» TEXTO FORNECIDO:
┄┄┄┄┄┄┄┄┄┄

Eles prestaram queixas contra ela?
Sim. Na terça-feira, 10, um aluno do curso registrou boletim de ocorrência contra ela. O caso foi registrado no 14.º DP, em Pinheiros, e na sequência encaminhado ao 16º DP, na Vila Clementino, que passou a fazer a investigação.
O que falam os professores do curso?
Em comunicado a professores ao qual o Estadão teve acesso, a diretoria da faculdade diz que foi informada que “a Comissão de Formatura e, portanto, os alunos aderentes à formatura da Turma 106ª, foram vítimas de fraude após investimento do recurso arrecadado para organização das festividades de celebração, que ocorrerá ao final de 2023. Os fatos estão sendo apurados, buscando-se identificar os responsáveis pela fraude e a Diretoria está apoiando na orientação aos alunos envolvidos”.
Essa é a única acusação contra ela?
Não. Outro boletim de ocorrência, de julho do ano passado, foi aberto contra a universitária no Departamento Estadual de Investigações Criminais (Deic), de São Bernardo do Campo. Ali, ela é investigada por lavagem de dinheiro e estelionato em uma lotérica na Vila Mariana, zona sul de São Paulo.

┄┄┄┄┄┄┄┄┄┄

» MATERIAL DE ORIGEM:

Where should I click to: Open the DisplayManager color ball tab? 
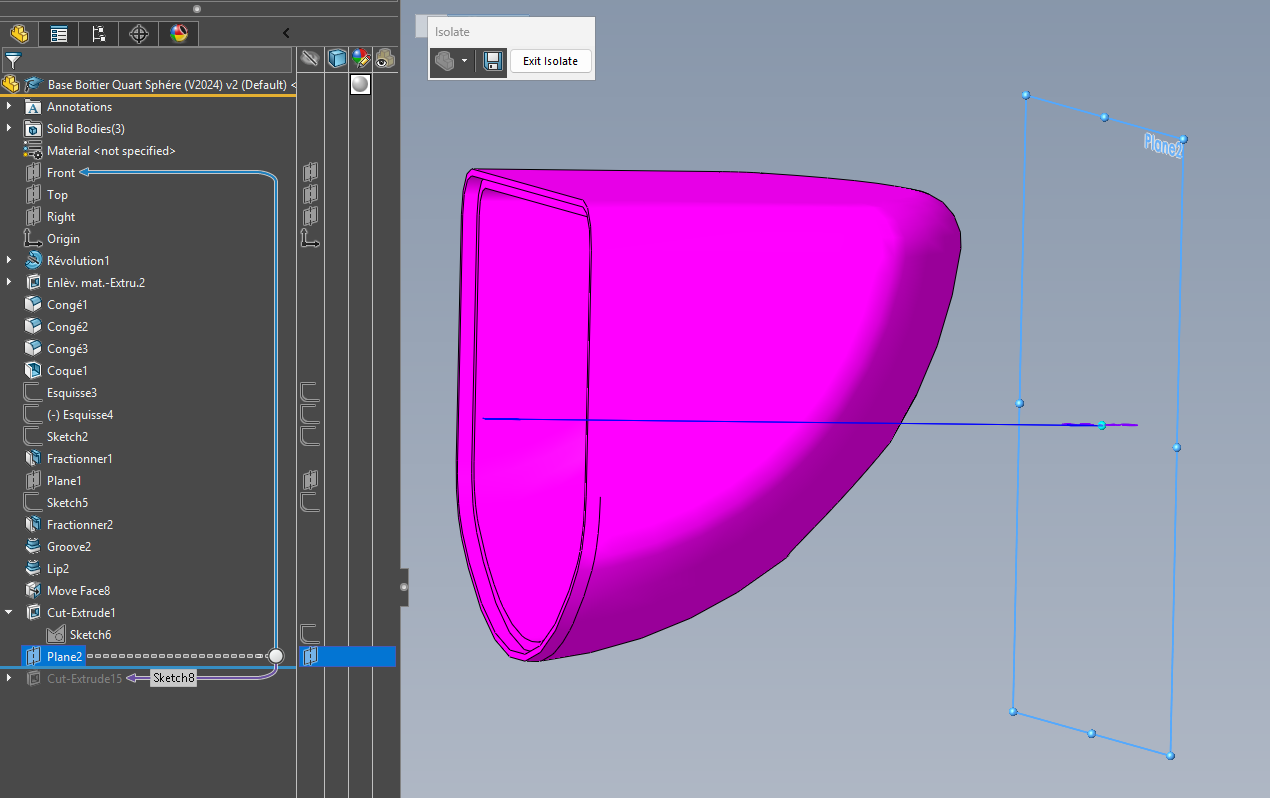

┄┄┄┄┄┄┄┄┄┄

» INSTRUÇÕES DO EXERCÍCIO: Copie na íntegra o texto sobre as denúncias contra a universitária, sem mudar nenhuma palavra nem a pontuação.

» RESOLUÇÃO DO EXERCÍCIO:
Eles prestaram queixas contra ela?
Sim. Na terça-feira, 10, um aluno do curso registrou boletim de ocorrência contra ela. O caso foi registrado no 14.º DP, em Pinheiros, e na sequência encaminhado ao 16º DP, na Vila Clementino, que passou a fazer a investigação.
O que falam os professores do curso?
Em comunicado a professores ao qual o Estadão teve acesso, a diretoria da faculdade diz que foi informada que “a Comissão de Formatura e, portanto, os alunos aderentes à formatura da Turma 106ª, foram vítimas de fraude após investimento do recurso arrecadado para organização das festividades de celebração, que ocorrerá ao final de 2023. Os fatos estão sendo apurados, buscando-se identificar os responsáveis pela fraude e a Diretoria está apoiando na orientação aos alunos envolvidos”.
Essa é a única acusação contra ela?
Não. Outro boletim de ocorrência, de julho do ano passado, foi aberto contra a universitária no Departamento Estadual de Investigações Criminais (Deic), de São Bernardo do Campo. Ali, ela é investigada por lavagem de dinheiro e estelionato em uma lotérica na Vila Mariana, zona sul de São Paulo.